What this task involves → Rewrite the records from the line with "Click the clipboard" to the line with "(x=15, y=544)", keeping every line, requests included, but shifting each coordinate in the answers up by 79.

- - -

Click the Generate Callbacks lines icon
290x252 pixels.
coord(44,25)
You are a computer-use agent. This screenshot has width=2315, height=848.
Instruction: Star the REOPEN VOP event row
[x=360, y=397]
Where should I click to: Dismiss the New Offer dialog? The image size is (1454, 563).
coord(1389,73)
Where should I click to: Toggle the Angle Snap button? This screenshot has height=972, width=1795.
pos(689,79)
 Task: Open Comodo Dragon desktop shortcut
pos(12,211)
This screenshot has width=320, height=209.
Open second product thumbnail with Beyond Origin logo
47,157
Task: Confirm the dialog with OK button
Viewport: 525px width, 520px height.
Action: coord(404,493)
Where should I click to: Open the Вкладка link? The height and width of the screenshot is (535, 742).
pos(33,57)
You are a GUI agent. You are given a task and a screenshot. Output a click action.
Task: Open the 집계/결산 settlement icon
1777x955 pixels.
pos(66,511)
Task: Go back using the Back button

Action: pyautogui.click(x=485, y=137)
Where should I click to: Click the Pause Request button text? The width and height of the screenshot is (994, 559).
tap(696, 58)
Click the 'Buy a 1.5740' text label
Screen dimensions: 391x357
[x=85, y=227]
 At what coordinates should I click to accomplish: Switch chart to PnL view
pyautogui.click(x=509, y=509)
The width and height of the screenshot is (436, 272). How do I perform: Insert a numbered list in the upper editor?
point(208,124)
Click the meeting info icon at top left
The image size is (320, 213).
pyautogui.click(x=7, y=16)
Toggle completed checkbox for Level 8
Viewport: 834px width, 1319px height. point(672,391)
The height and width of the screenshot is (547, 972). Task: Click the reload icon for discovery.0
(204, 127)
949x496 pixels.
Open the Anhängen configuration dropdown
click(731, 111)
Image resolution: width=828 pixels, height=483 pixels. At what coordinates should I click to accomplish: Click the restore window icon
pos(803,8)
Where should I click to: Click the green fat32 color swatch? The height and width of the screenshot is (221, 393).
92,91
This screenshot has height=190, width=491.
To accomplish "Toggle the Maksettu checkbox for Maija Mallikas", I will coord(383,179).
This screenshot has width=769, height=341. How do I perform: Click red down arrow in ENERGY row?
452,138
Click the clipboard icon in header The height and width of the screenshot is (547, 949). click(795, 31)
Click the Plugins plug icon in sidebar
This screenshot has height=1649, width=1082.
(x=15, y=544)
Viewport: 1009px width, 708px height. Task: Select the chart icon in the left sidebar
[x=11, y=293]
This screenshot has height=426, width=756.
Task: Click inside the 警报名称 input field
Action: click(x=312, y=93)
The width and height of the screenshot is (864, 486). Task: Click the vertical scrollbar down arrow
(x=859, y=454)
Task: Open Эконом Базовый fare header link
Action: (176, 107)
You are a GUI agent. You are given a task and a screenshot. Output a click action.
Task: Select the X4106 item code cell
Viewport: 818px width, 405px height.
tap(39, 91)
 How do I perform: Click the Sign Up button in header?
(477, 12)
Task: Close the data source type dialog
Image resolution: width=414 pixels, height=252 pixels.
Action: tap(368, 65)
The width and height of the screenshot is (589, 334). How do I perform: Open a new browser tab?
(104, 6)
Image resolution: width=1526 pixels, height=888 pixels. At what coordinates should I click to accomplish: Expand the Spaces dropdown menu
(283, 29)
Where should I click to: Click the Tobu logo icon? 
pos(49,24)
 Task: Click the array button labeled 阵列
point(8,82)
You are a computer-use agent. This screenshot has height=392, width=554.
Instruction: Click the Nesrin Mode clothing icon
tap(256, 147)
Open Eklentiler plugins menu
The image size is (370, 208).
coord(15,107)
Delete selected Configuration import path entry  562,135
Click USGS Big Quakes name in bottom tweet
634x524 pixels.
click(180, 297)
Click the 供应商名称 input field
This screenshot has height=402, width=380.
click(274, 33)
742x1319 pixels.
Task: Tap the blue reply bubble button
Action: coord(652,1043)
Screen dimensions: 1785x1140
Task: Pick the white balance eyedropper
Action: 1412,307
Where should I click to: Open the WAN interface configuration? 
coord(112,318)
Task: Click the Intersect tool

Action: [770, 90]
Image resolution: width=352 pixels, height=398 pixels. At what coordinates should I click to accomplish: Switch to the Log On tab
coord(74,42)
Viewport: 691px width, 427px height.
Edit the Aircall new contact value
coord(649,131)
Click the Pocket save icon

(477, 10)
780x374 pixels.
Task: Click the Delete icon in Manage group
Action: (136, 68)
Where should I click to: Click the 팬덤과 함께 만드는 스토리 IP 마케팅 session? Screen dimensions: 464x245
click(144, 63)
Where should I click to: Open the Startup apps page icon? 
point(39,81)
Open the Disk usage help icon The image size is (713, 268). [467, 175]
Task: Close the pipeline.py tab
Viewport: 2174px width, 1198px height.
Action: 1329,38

- - -

Result of the exercise →
Click the clipboard icon in header The height and width of the screenshot is (547, 949). click(874, 110)
Click the Plugins plug icon in sidebar
This screenshot has height=1649, width=1082.
(x=94, y=623)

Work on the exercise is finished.